▶ _Task statement_
Having read the entries, repeat all of them exactly.

Input material: Begin

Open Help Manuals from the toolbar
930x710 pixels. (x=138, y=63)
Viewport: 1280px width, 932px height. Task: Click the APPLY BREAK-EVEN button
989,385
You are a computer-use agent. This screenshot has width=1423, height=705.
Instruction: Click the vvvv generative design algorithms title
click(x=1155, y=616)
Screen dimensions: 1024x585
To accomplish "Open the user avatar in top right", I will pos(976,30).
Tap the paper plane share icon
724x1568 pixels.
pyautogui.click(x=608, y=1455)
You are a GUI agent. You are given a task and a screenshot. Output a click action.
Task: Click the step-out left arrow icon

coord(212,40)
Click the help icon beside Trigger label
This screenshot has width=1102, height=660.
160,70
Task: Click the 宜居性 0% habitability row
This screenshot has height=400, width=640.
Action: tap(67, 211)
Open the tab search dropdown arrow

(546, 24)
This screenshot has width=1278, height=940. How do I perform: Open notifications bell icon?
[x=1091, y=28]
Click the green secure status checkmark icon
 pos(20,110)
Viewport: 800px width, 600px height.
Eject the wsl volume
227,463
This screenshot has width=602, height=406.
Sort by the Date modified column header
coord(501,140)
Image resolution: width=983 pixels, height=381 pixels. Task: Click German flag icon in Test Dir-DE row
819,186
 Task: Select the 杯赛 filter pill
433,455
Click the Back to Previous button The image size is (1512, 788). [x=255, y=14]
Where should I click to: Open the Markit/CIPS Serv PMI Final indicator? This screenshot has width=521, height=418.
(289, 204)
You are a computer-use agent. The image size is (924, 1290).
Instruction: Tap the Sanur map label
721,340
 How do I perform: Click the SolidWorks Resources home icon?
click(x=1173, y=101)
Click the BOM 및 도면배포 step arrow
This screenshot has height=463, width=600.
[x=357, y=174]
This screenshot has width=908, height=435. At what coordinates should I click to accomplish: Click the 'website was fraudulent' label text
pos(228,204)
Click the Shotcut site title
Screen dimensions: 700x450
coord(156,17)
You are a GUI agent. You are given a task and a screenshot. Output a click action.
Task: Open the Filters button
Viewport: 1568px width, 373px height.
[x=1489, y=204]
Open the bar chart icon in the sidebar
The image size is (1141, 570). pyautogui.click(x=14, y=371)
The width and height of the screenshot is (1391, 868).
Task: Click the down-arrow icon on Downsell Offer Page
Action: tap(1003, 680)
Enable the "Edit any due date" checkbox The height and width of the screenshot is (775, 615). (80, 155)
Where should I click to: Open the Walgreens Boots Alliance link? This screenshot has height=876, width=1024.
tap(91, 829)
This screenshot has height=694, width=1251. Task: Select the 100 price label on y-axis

Input material: End

▶ _Answer section_
Open Help Manuals from the toolbar
930x710 pixels. (x=138, y=63)
Viewport: 1280px width, 932px height. Task: Click the APPLY BREAK-EVEN button
989,385
You are a computer-use agent. This screenshot has width=1423, height=705.
Instruction: Click the vvvv generative design algorithms title
click(x=1155, y=616)
Screen dimensions: 1024x585
To accomplish "Open the user avatar in top right", I will pos(976,30).
Tap the paper plane share icon
724x1568 pixels.
pyautogui.click(x=608, y=1455)
You are a GUI agent. You are given a task and a screenshot. Output a click action.
Task: Click the step-out left arrow icon

coord(212,40)
Click the help icon beside Trigger label
This screenshot has width=1102, height=660.
160,70
Task: Click the 宜居性 0% habitability row
This screenshot has height=400, width=640.
Action: tap(67, 211)
Open the tab search dropdown arrow

(546, 24)
This screenshot has width=1278, height=940. How do I perform: Open notifications bell icon?
[x=1091, y=28]
Click the green secure status checkmark icon
 pos(20,110)
Viewport: 800px width, 600px height.
Eject the wsl volume
227,463
This screenshot has width=602, height=406.
Sort by the Date modified column header
coord(501,140)
Image resolution: width=983 pixels, height=381 pixels. Task: Click German flag icon in Test Dir-DE row
819,186
 Task: Select the 杯赛 filter pill
433,455
Click the Back to Previous button The image size is (1512, 788). [x=255, y=14]
Where should I click to: Open the Markit/CIPS Serv PMI Final indicator? This screenshot has width=521, height=418.
(289, 204)
You are a computer-use agent. The image size is (924, 1290).
Instruction: Tap the Sanur map label
721,340
 How do I perform: Click the SolidWorks Resources home icon?
click(x=1173, y=101)
Click the BOM 및 도면배포 step arrow
This screenshot has height=463, width=600.
[x=357, y=174]
This screenshot has width=908, height=435. At what coordinates should I click to accomplish: Click the 'website was fraudulent' label text
pos(228,204)
Click the Shotcut site title
Screen dimensions: 700x450
coord(156,17)
You are a GUI agent. You are given a task and a screenshot. Output a click action.
Task: Open the Filters button
Viewport: 1568px width, 373px height.
[x=1489, y=204]
Open the bar chart icon in the sidebar
The image size is (1141, 570). pyautogui.click(x=14, y=371)
The width and height of the screenshot is (1391, 868).
Task: Click the down-arrow icon on Downsell Offer Page
Action: tap(1003, 680)
Enable the "Edit any due date" checkbox The height and width of the screenshot is (775, 615). (80, 155)
Where should I click to: Open the Walgreens Boots Alliance link? This screenshot has height=876, width=1024.
tap(91, 829)
This screenshot has height=694, width=1251. Task: Select the 100 price label on y-axis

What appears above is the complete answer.